When we launched Tripplet in January, we shipped three models at version 3.0. They were good. But after two months of real-world use — millions of messages, diverse tasks, edge cases we hadn't anticipated — we knew exactly where each model needed to improve. Today, we're releasing the 3.1 generation across all three.
This isn't a rebranding. The improvements are specific, measurable, and meaningful. We'll walk through each model in detail.
Taipei 3.1 — Deeper Reasoning
Taipei is our flagship reasoning model, and the 3.1 upgrade focuses entirely on the quality of extended thinking. We've increased the internal reasoning token budget from 8K to 32K tokens. In practice, this means Taipei can hold more intermediate steps in its working memory, revisit earlier conclusions, and produce more coherent answers to problems that require multi-pass reasoning.
On our internal benchmark suite — which includes complex coding problems, multi-step math proofs, and research synthesis tasks — Taipei 3.1 scores 23% higher on average than 3.0. For extended thinking specifically, the improvement is 31%. These aren't cherry-picked examples; they represent median performance across 10,000 test cases.
To use Extended Thinking, toggle it on in the model selector. You'll see a brief pause while Taipei works through the problem — this is intentional, and the output quality difference on hard problems is substantial.
Majuli 3.1 — 40% Faster
Majuli is our speed-optimized model, and the 3.1 release makes it meaningfully faster without sacrificing output quality. We achieved this through two changes: speculative decoding and an improved attention mechanism that reduces redundant computation on repetitive phrasing.
Average time to first token dropped from 1.9 seconds to 1.1 seconds. For short responses (under 200 tokens), the full response arrives 40% sooner on average. For longer responses, the throughput improvement compounds — 50 tokens per second in 3.1 versus 35 in 3.0.
We also improved Majuli's conciseness. The model was trained on a more aggressive brevity signal, which means answers are shorter without losing content. This was one of the most consistent pieces of feedback we received about 3.0: Majuli was verbose.

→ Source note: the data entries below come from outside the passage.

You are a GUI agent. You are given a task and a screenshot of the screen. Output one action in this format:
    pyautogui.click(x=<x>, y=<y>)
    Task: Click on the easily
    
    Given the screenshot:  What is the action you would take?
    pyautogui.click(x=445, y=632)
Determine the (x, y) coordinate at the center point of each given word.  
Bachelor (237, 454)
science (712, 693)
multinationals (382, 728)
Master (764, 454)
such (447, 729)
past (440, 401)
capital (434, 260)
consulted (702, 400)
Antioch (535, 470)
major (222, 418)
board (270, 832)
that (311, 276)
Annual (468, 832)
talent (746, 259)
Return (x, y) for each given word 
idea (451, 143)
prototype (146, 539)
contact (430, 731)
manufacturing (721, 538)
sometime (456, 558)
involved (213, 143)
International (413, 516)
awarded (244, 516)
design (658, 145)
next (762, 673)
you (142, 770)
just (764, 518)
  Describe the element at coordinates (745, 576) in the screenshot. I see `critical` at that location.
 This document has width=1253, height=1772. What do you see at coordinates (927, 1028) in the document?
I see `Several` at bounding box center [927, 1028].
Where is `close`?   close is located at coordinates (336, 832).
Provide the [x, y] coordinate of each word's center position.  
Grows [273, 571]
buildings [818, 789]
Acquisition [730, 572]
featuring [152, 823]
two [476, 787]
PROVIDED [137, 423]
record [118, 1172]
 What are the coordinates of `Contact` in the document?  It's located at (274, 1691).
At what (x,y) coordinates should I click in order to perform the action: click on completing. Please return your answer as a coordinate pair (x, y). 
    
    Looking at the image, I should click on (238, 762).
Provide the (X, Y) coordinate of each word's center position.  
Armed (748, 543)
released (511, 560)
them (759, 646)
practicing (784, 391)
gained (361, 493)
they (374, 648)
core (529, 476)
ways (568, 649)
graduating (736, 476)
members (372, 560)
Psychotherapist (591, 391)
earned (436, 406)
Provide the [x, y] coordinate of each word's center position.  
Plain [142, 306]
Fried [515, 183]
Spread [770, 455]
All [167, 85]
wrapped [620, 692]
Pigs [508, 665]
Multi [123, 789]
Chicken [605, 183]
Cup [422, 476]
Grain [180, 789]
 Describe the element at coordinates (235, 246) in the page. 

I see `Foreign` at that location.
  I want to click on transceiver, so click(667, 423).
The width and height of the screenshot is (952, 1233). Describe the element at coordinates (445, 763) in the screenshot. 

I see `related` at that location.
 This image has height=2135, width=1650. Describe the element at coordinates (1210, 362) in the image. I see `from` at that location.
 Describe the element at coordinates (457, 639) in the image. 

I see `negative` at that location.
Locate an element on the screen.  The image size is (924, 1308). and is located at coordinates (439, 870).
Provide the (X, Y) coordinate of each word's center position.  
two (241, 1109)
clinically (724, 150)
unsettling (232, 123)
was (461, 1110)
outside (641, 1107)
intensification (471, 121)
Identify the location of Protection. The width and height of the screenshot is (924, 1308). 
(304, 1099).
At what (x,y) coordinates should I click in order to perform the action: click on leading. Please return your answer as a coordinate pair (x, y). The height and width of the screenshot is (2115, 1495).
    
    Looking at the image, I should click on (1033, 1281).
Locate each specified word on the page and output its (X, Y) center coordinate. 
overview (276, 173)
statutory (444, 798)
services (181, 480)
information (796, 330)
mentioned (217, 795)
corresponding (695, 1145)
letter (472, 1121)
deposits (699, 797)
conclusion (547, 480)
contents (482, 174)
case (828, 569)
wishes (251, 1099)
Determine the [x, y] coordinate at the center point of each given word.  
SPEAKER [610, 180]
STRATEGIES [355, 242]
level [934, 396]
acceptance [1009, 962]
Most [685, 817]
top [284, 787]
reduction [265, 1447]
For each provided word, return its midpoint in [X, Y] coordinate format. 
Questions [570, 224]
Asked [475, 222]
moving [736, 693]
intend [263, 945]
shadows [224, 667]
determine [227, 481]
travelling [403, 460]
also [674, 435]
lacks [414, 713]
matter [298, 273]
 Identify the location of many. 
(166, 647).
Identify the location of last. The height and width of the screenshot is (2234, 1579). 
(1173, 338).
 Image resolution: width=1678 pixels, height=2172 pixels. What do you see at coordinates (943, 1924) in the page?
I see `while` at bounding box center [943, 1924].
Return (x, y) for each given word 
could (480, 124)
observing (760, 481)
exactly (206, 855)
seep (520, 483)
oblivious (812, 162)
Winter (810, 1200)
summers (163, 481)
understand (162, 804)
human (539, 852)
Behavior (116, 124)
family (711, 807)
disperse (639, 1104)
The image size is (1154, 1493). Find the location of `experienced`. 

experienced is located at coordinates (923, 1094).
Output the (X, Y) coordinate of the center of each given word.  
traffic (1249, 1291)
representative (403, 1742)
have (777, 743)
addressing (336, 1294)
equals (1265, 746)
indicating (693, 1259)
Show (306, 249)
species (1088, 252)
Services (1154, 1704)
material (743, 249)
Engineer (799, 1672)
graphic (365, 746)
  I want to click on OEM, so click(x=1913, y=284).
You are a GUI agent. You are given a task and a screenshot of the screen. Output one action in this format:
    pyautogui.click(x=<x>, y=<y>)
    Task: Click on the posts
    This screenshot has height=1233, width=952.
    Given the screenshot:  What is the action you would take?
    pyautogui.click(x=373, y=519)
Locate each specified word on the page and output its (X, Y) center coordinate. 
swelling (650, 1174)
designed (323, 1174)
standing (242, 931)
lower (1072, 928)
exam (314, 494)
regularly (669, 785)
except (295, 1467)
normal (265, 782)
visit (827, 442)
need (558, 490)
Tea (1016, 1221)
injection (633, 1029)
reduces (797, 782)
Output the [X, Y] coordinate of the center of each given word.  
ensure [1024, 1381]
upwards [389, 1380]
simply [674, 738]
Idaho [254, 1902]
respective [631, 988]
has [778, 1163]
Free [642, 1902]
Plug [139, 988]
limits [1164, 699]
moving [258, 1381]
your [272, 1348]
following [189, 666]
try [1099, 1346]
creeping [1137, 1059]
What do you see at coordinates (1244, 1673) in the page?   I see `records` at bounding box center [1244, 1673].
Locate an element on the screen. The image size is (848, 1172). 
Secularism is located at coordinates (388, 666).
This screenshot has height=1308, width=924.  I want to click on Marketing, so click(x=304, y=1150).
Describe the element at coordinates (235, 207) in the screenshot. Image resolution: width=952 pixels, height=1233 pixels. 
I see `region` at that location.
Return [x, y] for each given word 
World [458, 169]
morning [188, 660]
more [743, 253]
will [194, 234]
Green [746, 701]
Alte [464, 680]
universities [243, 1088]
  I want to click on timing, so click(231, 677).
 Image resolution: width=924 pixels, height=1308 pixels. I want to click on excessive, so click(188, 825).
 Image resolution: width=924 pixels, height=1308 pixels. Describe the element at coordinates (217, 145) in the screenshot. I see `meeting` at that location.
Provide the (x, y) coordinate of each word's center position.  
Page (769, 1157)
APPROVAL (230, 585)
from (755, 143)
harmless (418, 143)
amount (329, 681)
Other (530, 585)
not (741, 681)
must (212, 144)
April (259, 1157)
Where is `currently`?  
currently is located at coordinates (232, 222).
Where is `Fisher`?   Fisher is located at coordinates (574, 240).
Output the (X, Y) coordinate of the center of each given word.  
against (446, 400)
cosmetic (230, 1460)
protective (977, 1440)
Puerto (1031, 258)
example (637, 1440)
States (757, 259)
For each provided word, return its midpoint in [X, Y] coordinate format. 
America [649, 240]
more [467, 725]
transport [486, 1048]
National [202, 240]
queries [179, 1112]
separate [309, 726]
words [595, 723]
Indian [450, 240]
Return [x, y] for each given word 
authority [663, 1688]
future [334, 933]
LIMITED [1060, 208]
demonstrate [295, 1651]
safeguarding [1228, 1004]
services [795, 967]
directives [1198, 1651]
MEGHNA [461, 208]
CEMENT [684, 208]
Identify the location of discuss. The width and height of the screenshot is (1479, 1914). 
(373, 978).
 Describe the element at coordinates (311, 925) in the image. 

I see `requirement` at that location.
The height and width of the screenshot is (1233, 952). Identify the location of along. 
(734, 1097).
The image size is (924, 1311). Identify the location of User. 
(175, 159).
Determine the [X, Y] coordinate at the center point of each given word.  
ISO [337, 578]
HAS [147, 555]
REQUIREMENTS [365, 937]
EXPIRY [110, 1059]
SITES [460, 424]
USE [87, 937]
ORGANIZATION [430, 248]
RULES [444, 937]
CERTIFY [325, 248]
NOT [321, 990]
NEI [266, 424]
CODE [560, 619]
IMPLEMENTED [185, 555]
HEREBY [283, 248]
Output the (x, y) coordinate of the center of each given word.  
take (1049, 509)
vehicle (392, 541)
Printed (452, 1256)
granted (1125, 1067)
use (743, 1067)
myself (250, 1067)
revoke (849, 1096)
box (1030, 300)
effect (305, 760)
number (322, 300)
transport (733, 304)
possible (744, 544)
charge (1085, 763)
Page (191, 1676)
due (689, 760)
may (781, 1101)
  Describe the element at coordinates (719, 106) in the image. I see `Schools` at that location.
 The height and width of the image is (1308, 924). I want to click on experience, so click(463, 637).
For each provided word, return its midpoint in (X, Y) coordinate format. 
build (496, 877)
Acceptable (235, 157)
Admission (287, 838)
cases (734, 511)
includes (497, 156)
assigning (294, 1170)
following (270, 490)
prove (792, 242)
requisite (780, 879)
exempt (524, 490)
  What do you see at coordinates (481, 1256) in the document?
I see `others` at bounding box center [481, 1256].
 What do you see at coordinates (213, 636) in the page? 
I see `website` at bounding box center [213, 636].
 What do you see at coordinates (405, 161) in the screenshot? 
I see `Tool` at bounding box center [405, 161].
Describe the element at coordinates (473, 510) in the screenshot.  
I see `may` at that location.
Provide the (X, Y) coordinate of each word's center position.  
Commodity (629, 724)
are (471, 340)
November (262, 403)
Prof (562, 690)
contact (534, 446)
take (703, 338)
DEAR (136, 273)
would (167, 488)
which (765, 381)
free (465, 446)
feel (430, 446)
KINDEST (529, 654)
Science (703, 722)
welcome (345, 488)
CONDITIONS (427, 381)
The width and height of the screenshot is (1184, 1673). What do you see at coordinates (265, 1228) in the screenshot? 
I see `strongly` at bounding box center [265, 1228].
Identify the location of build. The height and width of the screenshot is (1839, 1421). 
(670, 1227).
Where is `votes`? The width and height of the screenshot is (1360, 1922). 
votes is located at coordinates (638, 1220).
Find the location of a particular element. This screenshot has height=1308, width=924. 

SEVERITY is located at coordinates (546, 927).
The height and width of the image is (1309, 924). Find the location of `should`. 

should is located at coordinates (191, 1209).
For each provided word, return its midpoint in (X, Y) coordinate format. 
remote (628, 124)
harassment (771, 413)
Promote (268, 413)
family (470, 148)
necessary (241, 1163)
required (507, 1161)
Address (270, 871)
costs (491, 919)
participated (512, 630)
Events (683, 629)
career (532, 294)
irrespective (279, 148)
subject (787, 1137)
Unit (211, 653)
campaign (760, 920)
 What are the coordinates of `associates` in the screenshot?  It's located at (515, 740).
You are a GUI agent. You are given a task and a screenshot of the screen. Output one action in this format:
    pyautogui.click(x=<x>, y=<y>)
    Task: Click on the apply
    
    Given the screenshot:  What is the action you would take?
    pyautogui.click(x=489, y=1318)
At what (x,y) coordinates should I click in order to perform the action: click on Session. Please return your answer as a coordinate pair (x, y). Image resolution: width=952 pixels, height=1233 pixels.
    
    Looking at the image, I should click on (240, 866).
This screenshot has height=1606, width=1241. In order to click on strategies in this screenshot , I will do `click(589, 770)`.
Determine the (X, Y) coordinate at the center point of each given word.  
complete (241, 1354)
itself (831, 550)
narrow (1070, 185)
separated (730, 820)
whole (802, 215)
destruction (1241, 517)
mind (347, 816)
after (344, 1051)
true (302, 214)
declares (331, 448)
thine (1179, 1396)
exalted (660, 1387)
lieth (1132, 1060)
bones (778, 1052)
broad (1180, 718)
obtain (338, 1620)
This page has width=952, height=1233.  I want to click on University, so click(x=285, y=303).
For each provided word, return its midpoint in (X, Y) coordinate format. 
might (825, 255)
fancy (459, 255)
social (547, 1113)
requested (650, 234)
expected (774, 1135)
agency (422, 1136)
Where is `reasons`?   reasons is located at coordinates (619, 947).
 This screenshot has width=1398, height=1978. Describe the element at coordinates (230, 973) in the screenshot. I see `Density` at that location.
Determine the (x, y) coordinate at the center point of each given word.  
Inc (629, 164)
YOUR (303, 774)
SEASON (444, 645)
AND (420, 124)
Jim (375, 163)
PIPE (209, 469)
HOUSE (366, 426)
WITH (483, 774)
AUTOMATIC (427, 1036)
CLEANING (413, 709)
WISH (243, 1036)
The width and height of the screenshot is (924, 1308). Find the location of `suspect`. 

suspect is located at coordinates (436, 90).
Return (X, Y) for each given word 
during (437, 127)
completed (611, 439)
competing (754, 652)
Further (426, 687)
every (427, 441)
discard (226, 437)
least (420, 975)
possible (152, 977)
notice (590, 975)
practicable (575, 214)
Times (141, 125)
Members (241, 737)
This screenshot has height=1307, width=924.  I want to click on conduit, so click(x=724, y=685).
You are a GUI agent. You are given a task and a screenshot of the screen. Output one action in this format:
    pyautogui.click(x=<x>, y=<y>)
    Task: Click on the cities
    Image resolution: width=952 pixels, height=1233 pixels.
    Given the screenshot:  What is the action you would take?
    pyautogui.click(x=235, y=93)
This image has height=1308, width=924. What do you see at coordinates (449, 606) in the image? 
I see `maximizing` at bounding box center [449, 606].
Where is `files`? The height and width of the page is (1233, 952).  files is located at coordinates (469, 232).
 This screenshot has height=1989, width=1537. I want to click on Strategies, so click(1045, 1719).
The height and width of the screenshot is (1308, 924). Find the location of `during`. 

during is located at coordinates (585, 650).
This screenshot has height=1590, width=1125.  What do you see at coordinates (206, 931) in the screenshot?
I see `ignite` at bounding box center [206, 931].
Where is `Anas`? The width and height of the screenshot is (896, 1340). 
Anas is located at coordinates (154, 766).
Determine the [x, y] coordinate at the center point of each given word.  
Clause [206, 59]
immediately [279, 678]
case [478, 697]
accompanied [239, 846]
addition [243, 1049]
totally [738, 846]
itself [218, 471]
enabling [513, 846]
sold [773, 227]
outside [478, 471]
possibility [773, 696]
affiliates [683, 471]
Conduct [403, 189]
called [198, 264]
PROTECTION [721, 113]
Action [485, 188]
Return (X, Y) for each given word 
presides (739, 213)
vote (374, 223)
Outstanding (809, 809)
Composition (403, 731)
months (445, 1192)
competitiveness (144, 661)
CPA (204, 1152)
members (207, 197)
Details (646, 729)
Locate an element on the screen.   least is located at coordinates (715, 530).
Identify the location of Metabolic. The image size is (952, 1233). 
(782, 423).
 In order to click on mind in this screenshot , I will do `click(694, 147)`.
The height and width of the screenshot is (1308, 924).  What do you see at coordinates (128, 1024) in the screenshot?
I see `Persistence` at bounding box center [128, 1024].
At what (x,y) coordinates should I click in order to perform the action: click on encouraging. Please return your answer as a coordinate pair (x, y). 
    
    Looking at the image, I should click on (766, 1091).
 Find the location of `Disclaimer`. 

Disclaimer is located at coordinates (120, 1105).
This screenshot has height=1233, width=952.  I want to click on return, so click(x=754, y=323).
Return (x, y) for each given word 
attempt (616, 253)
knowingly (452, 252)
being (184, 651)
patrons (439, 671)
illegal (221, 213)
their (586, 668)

Suzhou 3.1 — Richer Creative Output
Suzhou is our creative model — the one we recommend for writing, ideation, image prompt generation, and open-ended exploration. The 3.1 improvements here are harder to quantify than reasoning accuracy, but they're equally real.
We fine-tuned Suzhou 3.1 on a curated dataset of high-quality creative outputs, with a particular focus on instruction adherence. When you give Suzhou a specific format — a sonnet, a product brief, a character description — it follows the structure more reliably than 3.0 did. It's also better at decomposing multi-part creative tasks: "write a product landing page with five sections" now reliably produces five distinct sections with intentional differentiation.
Image prompt generation quality improved significantly. Suzhou 3.1 produces prompts that result in higher-quality outputs from our image generation pipeline, with more specific lighting, composition, and style guidance.
What's next
Version 3.2 is already in development. The primary focus is long-context improvements across all three models, particularly for document analysis and codebase-scale reasoning. We're also working on voice input and a plugin system — both expected later this quarter.
All 3.1 models are live now. If you're an existing user, you're already on 3.1 — we migrated all conversations automatically. No action required.